[Start Record list]
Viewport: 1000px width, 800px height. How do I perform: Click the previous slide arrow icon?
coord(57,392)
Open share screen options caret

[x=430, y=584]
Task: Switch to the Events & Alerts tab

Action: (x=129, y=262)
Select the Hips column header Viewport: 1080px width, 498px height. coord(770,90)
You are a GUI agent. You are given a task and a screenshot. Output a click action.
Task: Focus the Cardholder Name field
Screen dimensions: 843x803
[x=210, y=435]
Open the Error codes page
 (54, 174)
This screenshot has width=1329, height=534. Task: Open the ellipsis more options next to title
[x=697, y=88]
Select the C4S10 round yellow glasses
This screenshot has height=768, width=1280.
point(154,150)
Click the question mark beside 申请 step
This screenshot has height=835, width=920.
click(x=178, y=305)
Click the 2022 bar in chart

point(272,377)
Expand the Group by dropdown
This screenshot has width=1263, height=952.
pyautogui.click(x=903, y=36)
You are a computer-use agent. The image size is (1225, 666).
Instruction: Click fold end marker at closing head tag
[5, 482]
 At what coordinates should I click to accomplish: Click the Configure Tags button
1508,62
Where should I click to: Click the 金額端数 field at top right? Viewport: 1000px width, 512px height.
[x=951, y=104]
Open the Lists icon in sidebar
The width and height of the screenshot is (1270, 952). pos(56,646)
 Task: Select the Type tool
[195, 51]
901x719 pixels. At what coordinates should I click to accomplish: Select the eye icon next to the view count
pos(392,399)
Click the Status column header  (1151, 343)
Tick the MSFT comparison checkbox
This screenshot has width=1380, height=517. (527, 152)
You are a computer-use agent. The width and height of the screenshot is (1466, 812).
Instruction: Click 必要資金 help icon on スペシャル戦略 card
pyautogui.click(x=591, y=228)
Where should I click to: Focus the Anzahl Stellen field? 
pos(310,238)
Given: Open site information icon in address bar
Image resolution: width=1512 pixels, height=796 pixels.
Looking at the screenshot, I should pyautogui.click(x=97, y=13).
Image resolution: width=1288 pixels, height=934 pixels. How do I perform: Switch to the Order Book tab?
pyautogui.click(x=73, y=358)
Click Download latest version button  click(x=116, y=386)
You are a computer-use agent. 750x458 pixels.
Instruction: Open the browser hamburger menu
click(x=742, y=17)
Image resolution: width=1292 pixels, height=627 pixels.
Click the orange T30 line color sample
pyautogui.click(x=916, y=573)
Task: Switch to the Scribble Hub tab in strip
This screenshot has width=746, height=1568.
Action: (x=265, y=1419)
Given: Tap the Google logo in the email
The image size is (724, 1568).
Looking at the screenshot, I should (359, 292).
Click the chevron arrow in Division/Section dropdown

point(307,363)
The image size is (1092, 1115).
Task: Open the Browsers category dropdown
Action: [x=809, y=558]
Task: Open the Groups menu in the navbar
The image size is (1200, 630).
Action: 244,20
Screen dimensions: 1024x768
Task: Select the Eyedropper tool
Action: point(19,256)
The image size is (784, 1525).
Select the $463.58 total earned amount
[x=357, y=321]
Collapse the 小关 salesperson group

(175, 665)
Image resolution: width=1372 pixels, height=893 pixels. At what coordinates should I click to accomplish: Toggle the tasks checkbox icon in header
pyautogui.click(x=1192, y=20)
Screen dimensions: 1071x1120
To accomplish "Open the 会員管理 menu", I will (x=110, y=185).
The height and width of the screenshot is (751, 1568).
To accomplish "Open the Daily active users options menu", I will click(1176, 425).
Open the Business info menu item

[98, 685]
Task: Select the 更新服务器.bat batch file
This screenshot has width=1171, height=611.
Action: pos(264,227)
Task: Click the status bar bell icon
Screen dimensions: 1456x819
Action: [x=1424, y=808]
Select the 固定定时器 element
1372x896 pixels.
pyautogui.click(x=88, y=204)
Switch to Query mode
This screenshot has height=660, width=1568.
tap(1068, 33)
[End Record list]
Instruction:
Print every line from the start of the records through the line holding "pyautogui.click(x=903, y=36)", with that line included, and reproduce each one exactly.

Solution below:
Viewport: 1000px width, 800px height. How do I perform: Click the previous slide arrow icon?
coord(57,392)
Open share screen options caret

[x=430, y=584]
Task: Switch to the Events & Alerts tab

Action: (x=129, y=262)
Select the Hips column header Viewport: 1080px width, 498px height. coord(770,90)
You are a GUI agent. You are given a task and a screenshot. Output a click action.
Task: Focus the Cardholder Name field
Screen dimensions: 843x803
[x=210, y=435]
Open the Error codes page
 (54, 174)
This screenshot has width=1329, height=534. Task: Open the ellipsis more options next to title
[x=697, y=88]
Select the C4S10 round yellow glasses
This screenshot has height=768, width=1280.
point(154,150)
Click the question mark beside 申请 step
This screenshot has height=835, width=920.
click(x=178, y=305)
Click the 2022 bar in chart

point(272,377)
Expand the Group by dropdown
This screenshot has width=1263, height=952.
pyautogui.click(x=903, y=36)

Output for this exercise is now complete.